Requirement
Starting at the line that contains "Repost the Mahogvny reply", please transcribe every line through the end of the entries, exactly and with no pictures.

Supplied records
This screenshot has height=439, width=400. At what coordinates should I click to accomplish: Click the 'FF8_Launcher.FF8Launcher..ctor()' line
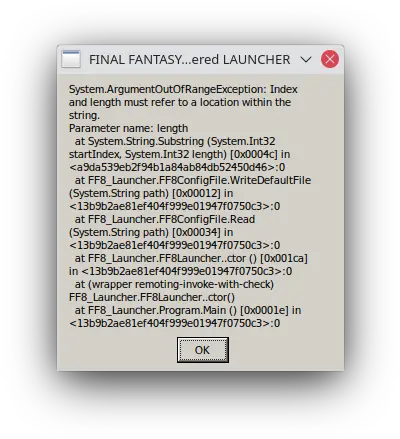[x=152, y=297]

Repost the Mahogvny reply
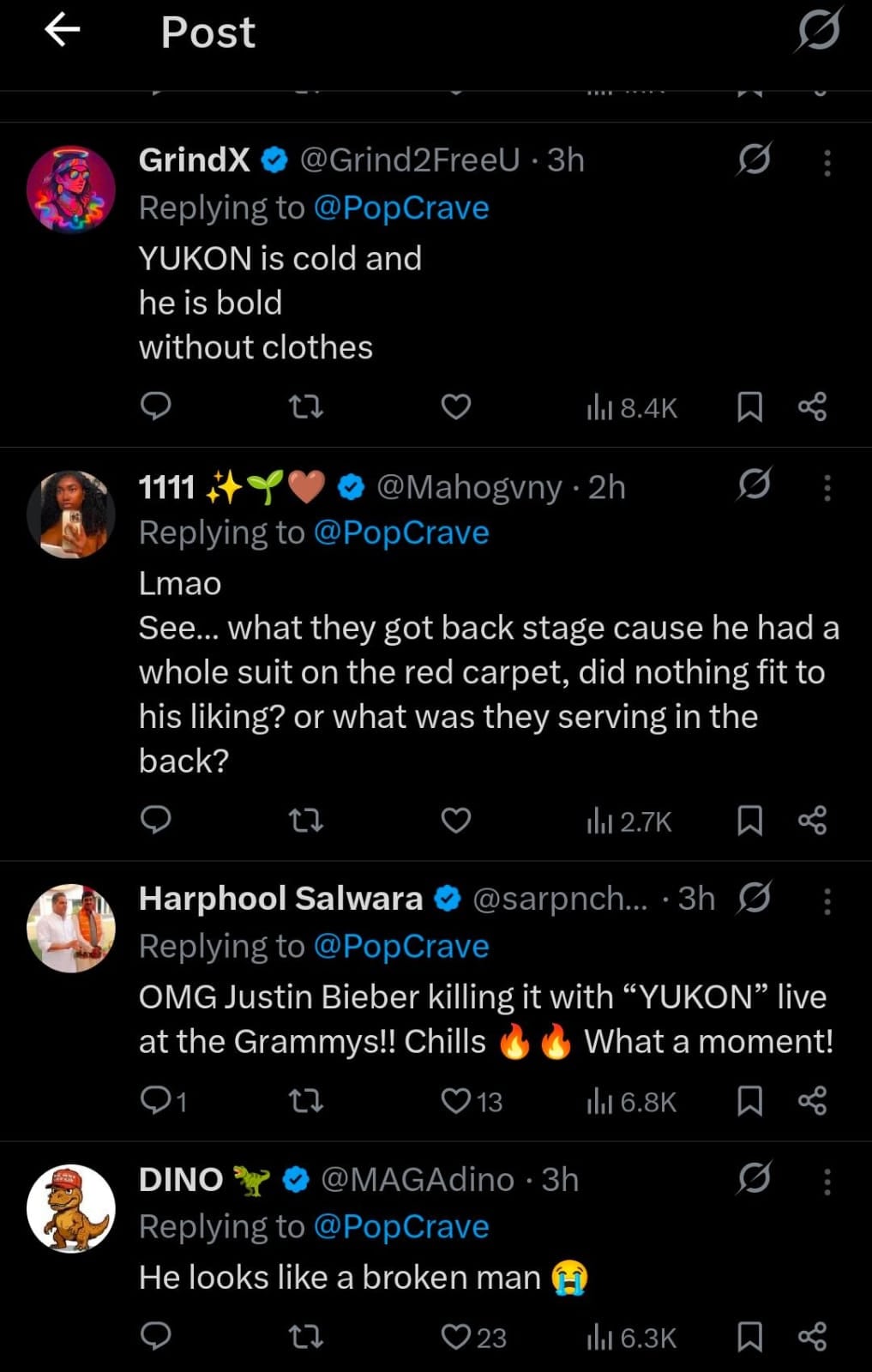pos(306,821)
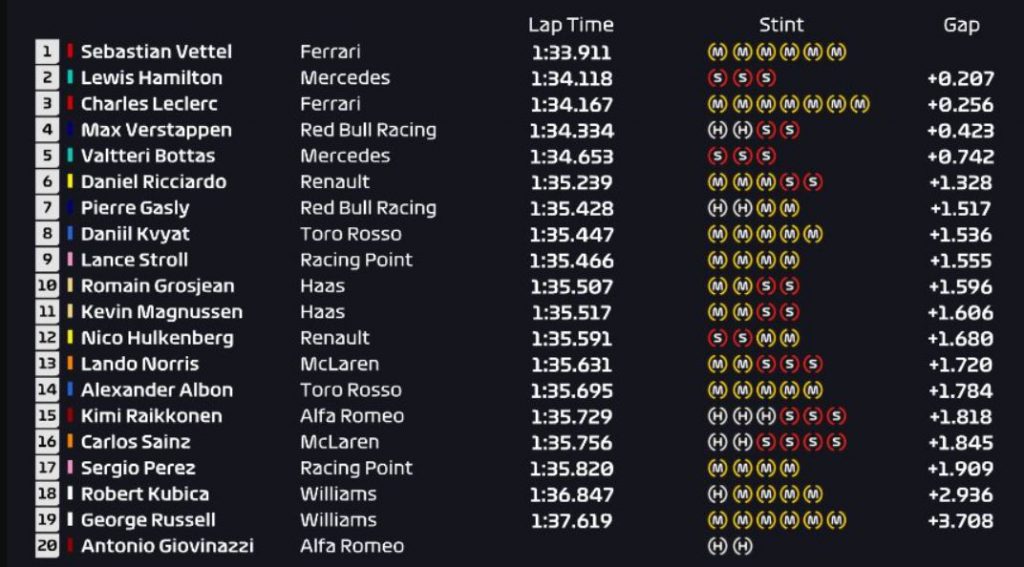Screen dimensions: 1024x567
Task: Click the Lap Time column header
Action: click(x=571, y=25)
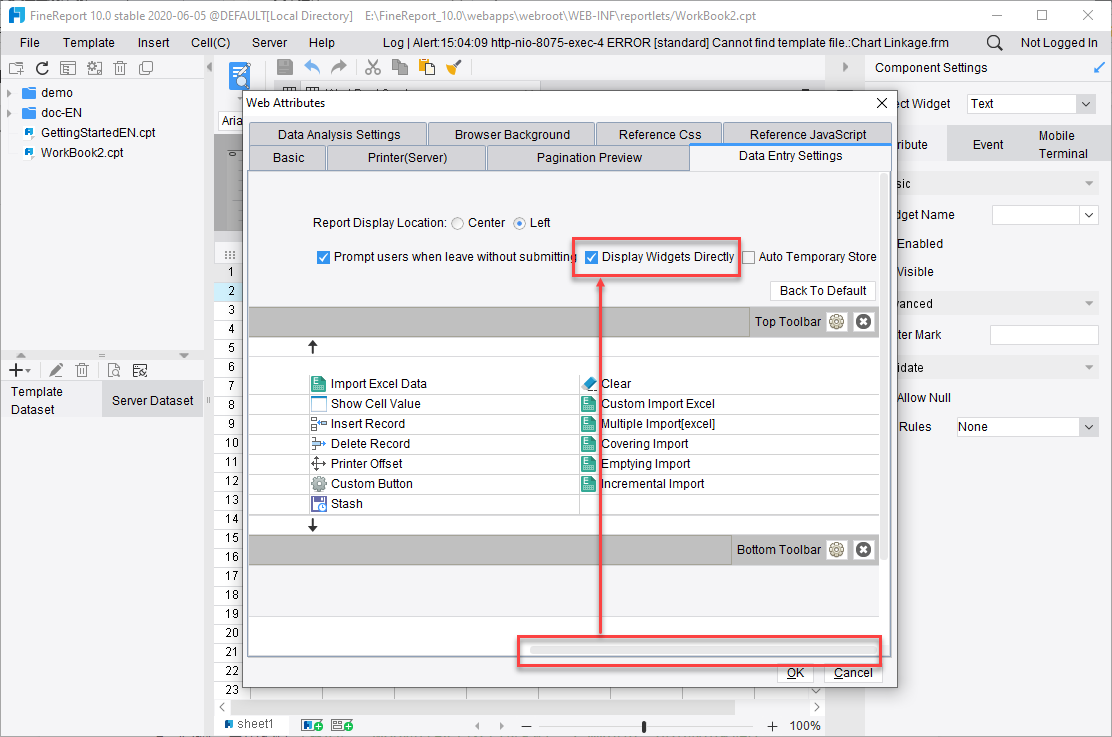Switch to the Browser Background tab
The height and width of the screenshot is (737, 1112).
click(511, 133)
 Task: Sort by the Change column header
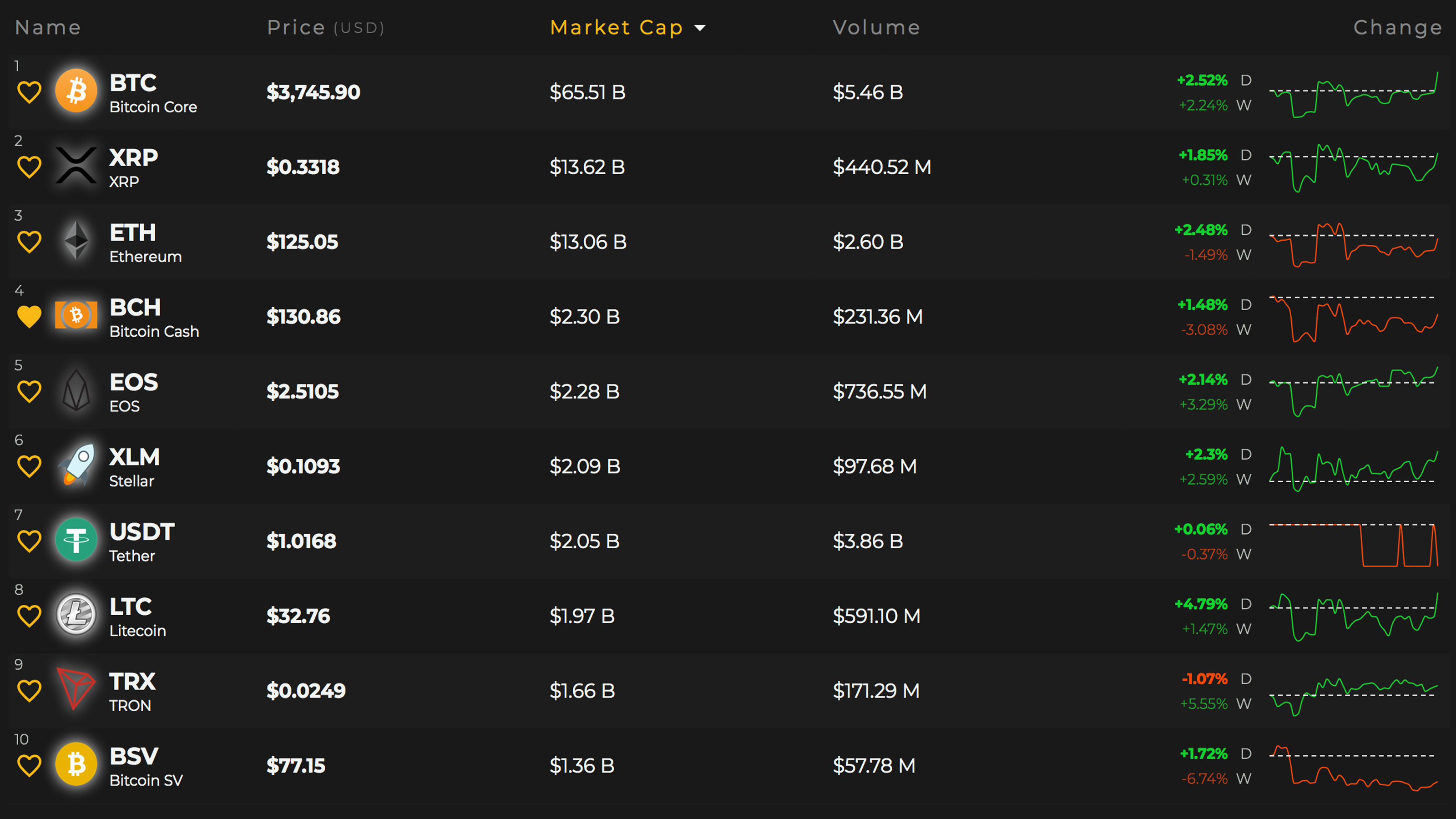click(1397, 28)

Output of the exercise
Repost the Mahogvny reply
pos(306,821)
Screen dimensions: 1024x567
Task: Click the Lap Time column header
Action: click(x=571, y=25)
Switch to the Browser Background tab
The height and width of the screenshot is (737, 1112).
click(511, 133)
 Task: Sort by the Change column header
click(1397, 28)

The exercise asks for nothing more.